--- Required actions ---
1. Reproduce the passage of the forum thread on CDL requirements from "Truck is 16,000" up to and including "pounds or more.", substituting "semi-trucks" for "tractor-trailers".
2. Extend the forum thread on license requirements for a beekeeping truck past its final post.

--- Selected text ---
--- start ---

You need a class A CDL

BEE HAPPY Jim 134


----------



## Jim 134 (Dec 1, 2007)

Craig Weber said:


> I recently purchased a F-650 that I would like to liciense under 260000 lbs the truck does not have a flat bed on it yet. I would like someones input on what length of bed works best on this model truck for optimal bee moving potential, while still operating safely. I use Double deep hives on 4 way pallets that are 33" wide. I am concidering either a 20' bed (7 rows, 3 high= 168 hives) or 17' (6 rows, 3 high=144 hives). The truck does have air brakes, any help would be appreciated, Thanks




WOW 260,000 lbs.
BEE HAPPY Jim 134


----------



## dbest (Aug 9, 2005)

Um Jim...That's what I said...If the truck is under CDL and and your trailer is over 10001 then you need a class A If its not...which would be less than 26000...So I'm confused on what your wagging your finger at.


----------



## Jim 134 (Dec 1, 2007)

dbest said:


> Um Jim...That's what I said...If the truck is under CDL
> If the truck is under CDL and and your trailer is over 10001 then you need a class A If its not...which would be less than 26000...So I'm confused on what your wagging your finger at.





Truck is 16,000 and your trailer is over 10001 GVWR of more than 26,000 you need a class A CDL the truck and the trailer are under CDL laws. 



BEE HAPPY Jim 134


----------



## Thermwood (May 29, 2010)

Class A is required to drive combination vehicles, such as tractor-trailers, with a gross combination weight rating (GCWR) of 26,001 pounds or more, provided the vehicle being towed has a gross vehicle weight rating (GVWR) of 10,001 pounds or more. 


Class B is required to drive single vehicles with a GVWR of 26,001 or more pounds; the operator may tow a vehicle weighing 10,000 pounds GVWR or less.


Class C is for cars, vans, pickups, mopeds, and other vehicles with a GVWR of 26,000 pounds or less; allows towing of a vehicle with a GVWR of 10,000 pounds or less. 


Endorsement J Allows Class C license to tow a vehicle over 10,000 pounds GVWR. 
Additional written and skills tests are required.


----------



## redbee (Dec 29, 2005)

need CDL ,class B should be all you need without air brakes


----------



## Thermwood (May 29, 2010)

You do not need CDL if the 'truck' is rated for 26000 OR LESS, and you may pull a trailer with gvwr of 10000 OR LESS, and may pull a trailer with gvwr of 10001 OR MORE with J ENDORSEMENT
You do need a CDL if the "truck" is rated for 26001 OR MORE
Trailer rating is separate, we are not talking combination vehicles such as tractor-trailers


----------



## Jim 134 (Dec 1, 2007)

--- end ---

--- Data section ---
--- start ---

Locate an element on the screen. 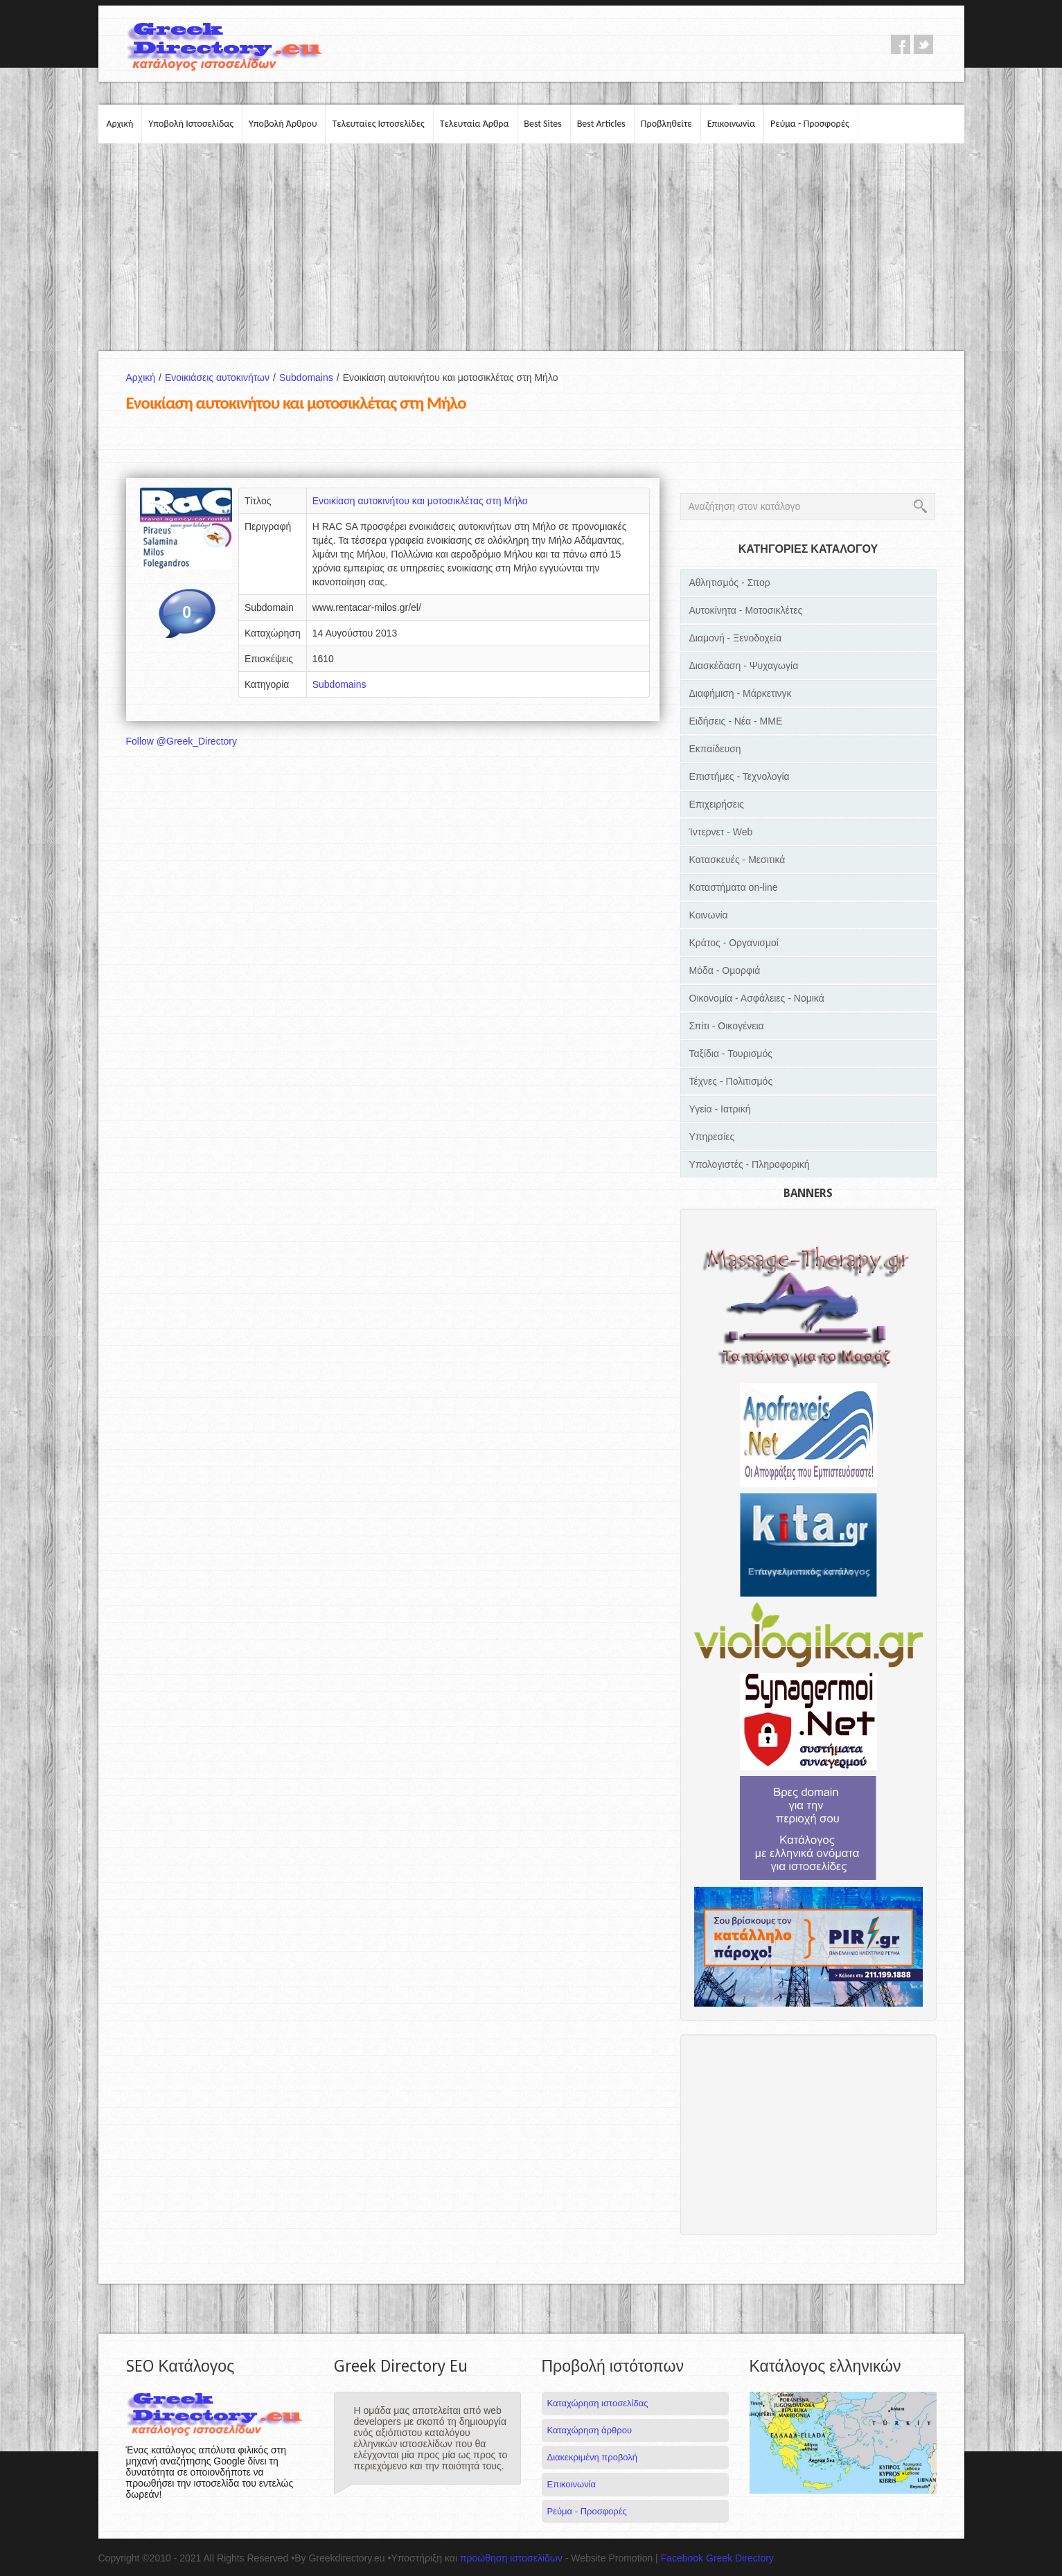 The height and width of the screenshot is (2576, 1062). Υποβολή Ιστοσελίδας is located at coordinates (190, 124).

--- end ---
--- start ---

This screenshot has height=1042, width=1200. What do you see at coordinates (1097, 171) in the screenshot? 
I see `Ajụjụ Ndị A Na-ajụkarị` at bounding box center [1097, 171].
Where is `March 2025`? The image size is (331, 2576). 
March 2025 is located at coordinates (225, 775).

--- end ---

--- Answers by task ---
1.
Truck is 16,000 and your trailer is over 10001 GVWR of more than 26,000 you need a class A CDL the truck and the trailer are under CDL laws. 



BEE HAPPY Jim 134


----------



## Thermwood (May 29, 2010)

Class A is required to drive combination vehicles, such as semi-trucks, with a gross combination weight rating (GCWR) of 26,001 pounds or more, provided the vehicle being towed has a gross vehicle weight rating (GVWR) of 10,001 pounds or more.

2.
Thermwood said:


> You do not need CDL if the 'truck' is rated for 26000 OR LESS, and you may pull a trailer with gvwr of 10000 OR LESS, and may pull a trailer with gvwr of 10001 OR MORE with J ENDORSEMENT
> You do need a CDL if the "truck" is rated for 26001 OR MORE
> Trailer rating is separate, we are not talking combination vehicles such as tractor-trailers


Or truck-trailer As a combination vehicles and no J ENDORSEMENT in MA.you do not need a ENDORSEMENT for RV


BEE HAPPY Jim 134


----------



## beeware10 (Jul 25, 2010)

thermwood-- yes that is what I was told by a nys dot inspector. there are a lot of rumors out there. just be careful not to go over. then they got ya. your out of class and overweight.


----------



## swarm_trapper (Jun 19, 2003)

LOL here we go again. Just for fun lets throw in the the farm exemption!!
Nick


----------



## dbest (Aug 9, 2005)

swarm_trapper said:


> LOL here we go again. Just for fun lets throw in the the farm exemption!!
> Nick


Ever feel like pounding your head into a wall? Happens to me all the time!


----------



## EastSideBuzz (Apr 12, 2009)

dbest said:


> Ever feel like pounding your head into a wall? Happens to me all the time!


So I am just getting big enough that I need the truck and this is very good info. Sorry that people feel like they are going over and over it again and again.

But, I am trying to keep under the CDL. But, lets say I had to do the CDL what do we recon it costs to get and maintain each year. Can you get it without having to goto truck drivers school? Sorry for being naive.


----------



## Barry (Dec 28, 1999)

swarm_trapper said:


> Just for fun lets throw in the the farm exemption!!


I thought you were going to say, "Just for fun lets throw Keith under the bus", but then I see he hasn't posted in this thread! :shhhh:


----------



## dbest (Aug 9, 2005)

Stop at your local DMV or whatever you have and ask for the CDL test study guide, read it, and make sure you can pass all the sample questions. Then go back in and take the written part. Next you have to schedule a road test with vehicle that compares to what your going to be driving (they can tell you where). They can also answer alot of your questions. getting your CDL is only the start of all the fun. The truck will need a host things depending on where you plan on going and how heavy it is. Once you get past the scary parts its not a bad way to go.


----------



## sqkcrk (Dec 10, 2005)

If you have a CDL, don't you have to have an annual drug test? And submit an annual physical exam report?


----------



## beeware10 (Jul 25, 2010)

mark on your way north stop at a truck stop and pick up a federal reg rules book (green) there is a sect that applies to beekeepers. we do not have to have physicals or drug tests or a test for a employee. It is in there in black and white. we are still in pa at their state bee meeting. If I was home I could give the section number to look up. about time for you to get home. see ya next weekend.


----------



## sqkcrk (Dec 10, 2005)

Still almost a week left in the Sunny South. Having fun w/ Chuck and Co.


----------



## HarryVanderpool (Apr 11, 2005)

Intercontenental Truck Body.
DON"T BUY A HEAVY, HEAVY STEEL BED!!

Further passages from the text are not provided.